Hi Kevin glad to see you posted to me, just chatted with old pilot on f/b feel so much better.....I guess we have to just put it down on paper or in this case the pc to help us feel better....can you beleive he is behaving like our 15 yr old daughter she says ( I am not calling him because he doesnt call me)....and he says the same thing....cant member do you have a F/B???? my mind is mush after this afternoon came home early from work couldnt stop crying...:( i guess i will look in there
I have a FB page, but there really isn't much in there. I hardly ever even check it.
It is hard to believe he is acting like his daughter. He needs to grow up some.
What gets me is we can forgive our S's for the A's and want to fix things and yet it doesn't seem to matter to them. It is frusturating. I am feeling a bit frusturated today as well. Nothing happened between me and W. Just tired of waiting.
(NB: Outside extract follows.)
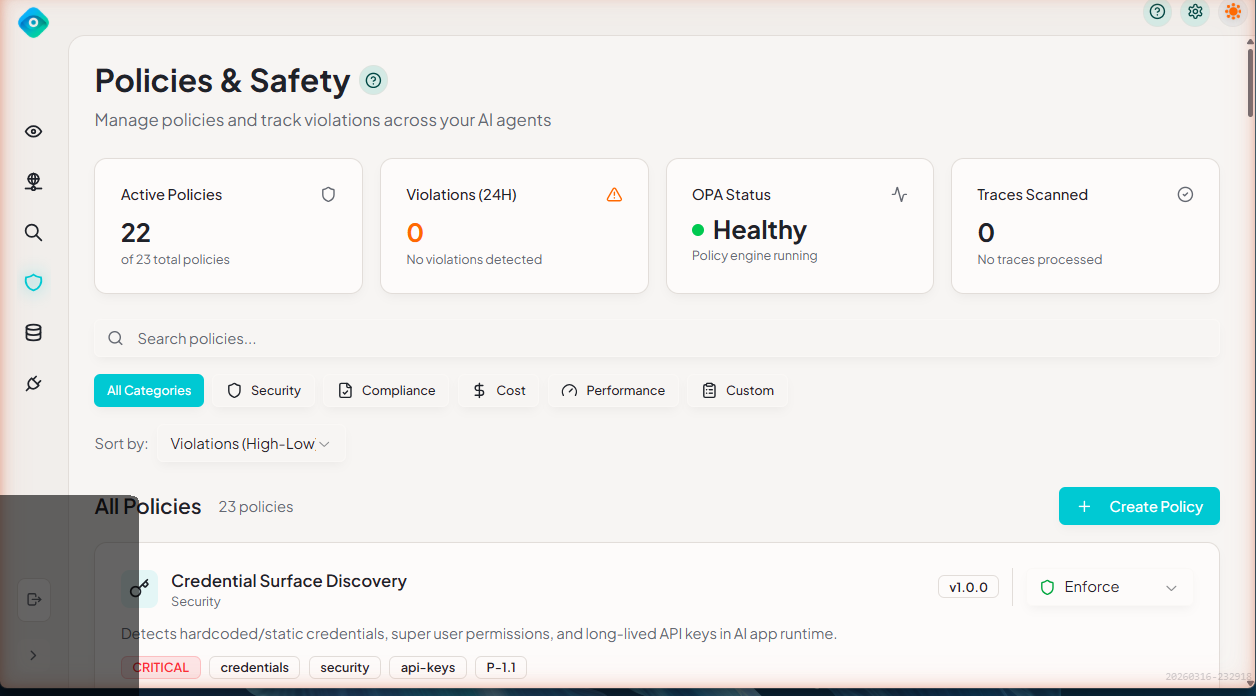Open the database icon in the sidebar
The image size is (1256, 696).
pyautogui.click(x=33, y=333)
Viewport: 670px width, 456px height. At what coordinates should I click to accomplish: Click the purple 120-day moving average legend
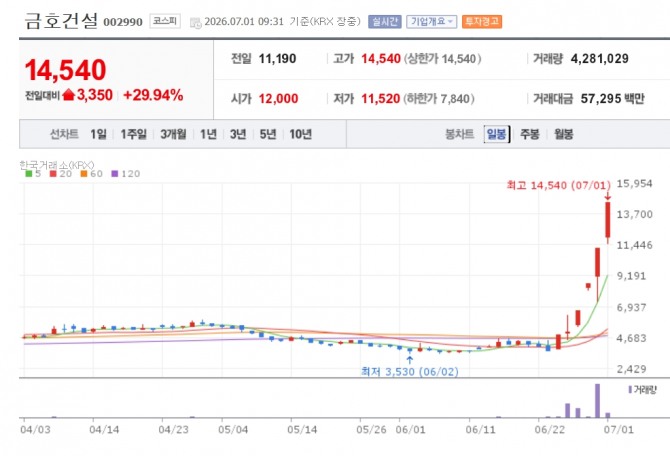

But then I looked and saw how long you have been standing and I guess I can't complain when I see you have been standing longer.
Kevin
Me 36, W 37 M: 08/02/97 D13, D9 1st Bomb 02/08 Reconciled 04/08 2nd Bomb: 09/08 W filed for D 02/04/09 Separated 03/09 D dismissed 06/09/09 Still separated...
Feels like a lifetime...but no matter what I say in here, I know I had to go thru this in order for me to grow in Christ...but it does beat us down at times, but this is when I turn to God and instantly I have that peace that surpasses understanding, that no matter what comes my way I know I have him to get me thru this, everyone has their own journey and we have to accept what life has dealt us ....everyone in here has maybe felt this way when they 1st started this journey, had hope that one day they would return....I think that the reason most of them dont return is because someone has stopped praying....they just go on and try to get on with their lives...for me I have to keep praying...after all this time, I still have that hope that one day he will come back to me...but I will do what I have to do to survive...BND once said that it is NOT a hollywood ending and I am sure it is not....but we can still dream and have hope for it to be that way, it really is up to us whether WE let them come back he has released us from that??right??? I probably dont make sense right now but it does help to journal, maybe it helps someone or someone says just the right thing to help me....what a day......
I think that the reason most of them dont return is because someone has stopped praying
Rejoice ministries also states this.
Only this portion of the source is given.